From American Healthcare Leader
By Billy Yost
There’s a remarkable parallel that runs between the personal and professional life of the chief compliance officer at CHOC. Lynn Grieves didn’t set out to find a role in healthcare. He moved from public accounting and eventually found his way into the healthcare space both in compliance and internal audit, with a brief role on the operational side. It just, sort of, happened.
It’s the same exact phrase he uses when describing the adoption of his now eight-year-old son, Jaden. There may not have been any grand design in the CCO’s own planning, but both Grieves and his son are found right where they belong.
Grieves’s tenure with CHOC was preceded by helming the CCO position and internal audit function at MemorialCare Health System for two decades. His transition from internal audit to the compliance side included one of the more difficult periods of Grieves’s career—an interim role where he was tasked with integrating a competing health system, a Catholic hospital that was a half-mile away.
“My job was essentially to lead the project team in closing down the Catholic hospital and integrate the workforce, medical staff, and operations into our health system,” Grieves says. “We did it on budget and on time, but my goodness, it was a memorable year of my life.” The integration proved particularly challenging because Grieves was trying to merge church and state, so to speak. Bringing two long-term competing organizations together with dramatically different cultures and senior leadership management styles, one gets the feeling Grieves spent as much time playing referee as he did an operational officer. When it was over, he was grateful to make the leap full-time back into compliance.
Since coming to CHOC in 2009, Grieves has had the opportunity to aid several modernization efforts both to continue the cutting-edge efforts to find better ways to serve its patient population and to align with constantly changing privacy standards in the state of California.
The COVID-19 pandemic required Grieves and his team to aid the organization’s telehealth efforts at a rapid rate. “We’ve been doing telehealth for many years, but not in the traditional sense,” the CCO explains. CHOC has a presence in many hospitals in its four-county area and has one of the largest pediatric transport operations in the country conducting approximately 4,500 transports per year. Many of these patient transports involve critically ill children who require a specialized transport team equipped with telehealth equipment, so specialists at CHOC can conduct telehealth encounters on the spot.

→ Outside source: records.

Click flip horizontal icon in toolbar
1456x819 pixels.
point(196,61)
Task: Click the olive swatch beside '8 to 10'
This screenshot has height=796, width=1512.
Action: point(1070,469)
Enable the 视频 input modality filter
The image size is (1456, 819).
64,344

“COVID has ramped up our more traditional telehealth efforts considerably,” Grieves says. “There are so many legal technical aspects that accompany this, from getting consent for the telehealth visits, to ensuring provider credentialing, to our international efforts so our specialists are able to relay their expertise all over the world.” CHOC is also working on expanding its relationships with nearby schools in an effort, Grieves says, to “go to where the kids are.”
Grieves also says that there are a number of legal obstacles to tackle when it comes to mental health treatment for its young patients. The 21st Century Cures Act was designed with the intention of getting patients information about their health as quickly and efficiently as possible, but when it comes to mental health and a pediatric population, that can be a difficult proposition. “Some of this information is not necessarily appropriate to share with the patient or legal guardian during treatment; these may be notes by our physicians where it would make the most sense to have available after their treatment,” Grieves says.

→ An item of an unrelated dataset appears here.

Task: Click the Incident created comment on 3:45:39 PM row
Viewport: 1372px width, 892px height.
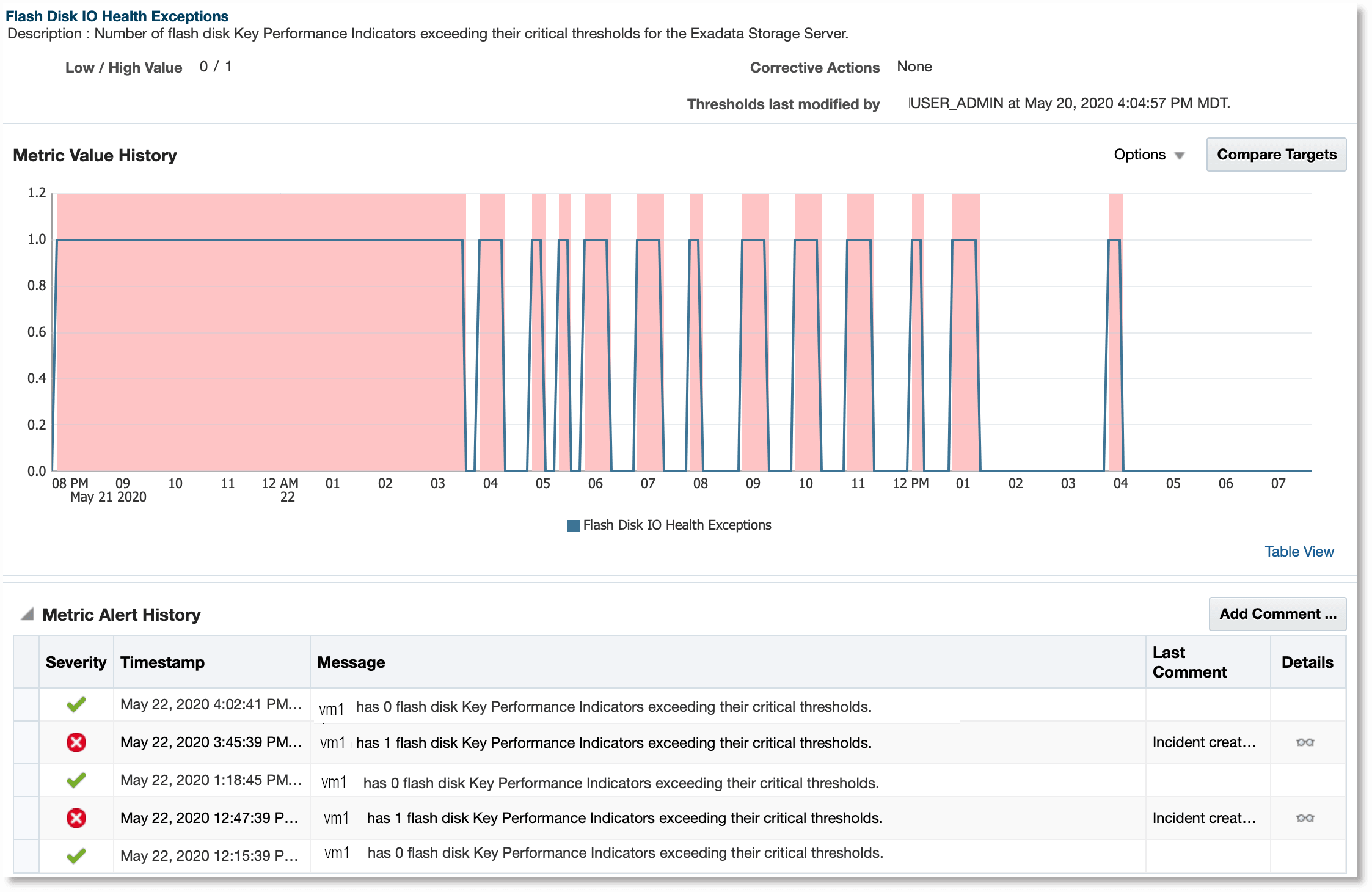Action: pos(1204,742)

Patient consent laws for children ages twelve and younger differ wildly for patients seeking treatment from twelve to eighteen years of age. Creating an accessible portal with the information of minors requires adherence to myriad privacy regulations, both state and federal.
CHOC’s Cherese Mari Laulhere Mental Health Inpatient Center is a point of pride for Grieves. “We’re the only organization in our area with mental health inpatient treatment available for children younger than twelve,” the CCO says. “It’s been full since we opened it.”
Grieves says the design of the facility promotes a healing, compassionate environment, while maintaining the highest safety standards. “It’s not cold, it’s not scary, it’s not isolated. It’s just an amazing place that is so warm and inviting,” Grieves says. CHOC is also planting mental health providers in its more localized clinical locations, so mental health can be treated at the same location as primary care.
Grieves may not have planned to come to work for a children’s hospital, but he and his wife have been on the front lines of making children and family’s lives better as part of Safe Families for Children. The social services organization was created in order to keep struggling families together by enlisting volunteers who are willing to host children anywhere from hours to months while parents try to better their circumstances.
The Grieves family had temporarily hosted many children and seen them safely reenter their biological family homes prior to receiving a call that a baby born that day would be in need of temporary care. After several months, the child was given up by the mother and Grieves and his wife were asked by the mother to adopt him. “It just happened,” Grieves says. “We prayed about it. We had the means. And he’s been our son ever since.”
Jaden, now eight, knows he is adopted as leading childcare experts recommend. But even in the delivery of that news, it’s hard to imagine the youngest member of the Grieves family seeing anything different about his life. “We’re all adopted into God’s family,” Grieves says. “That’s exactly the way we tell him.”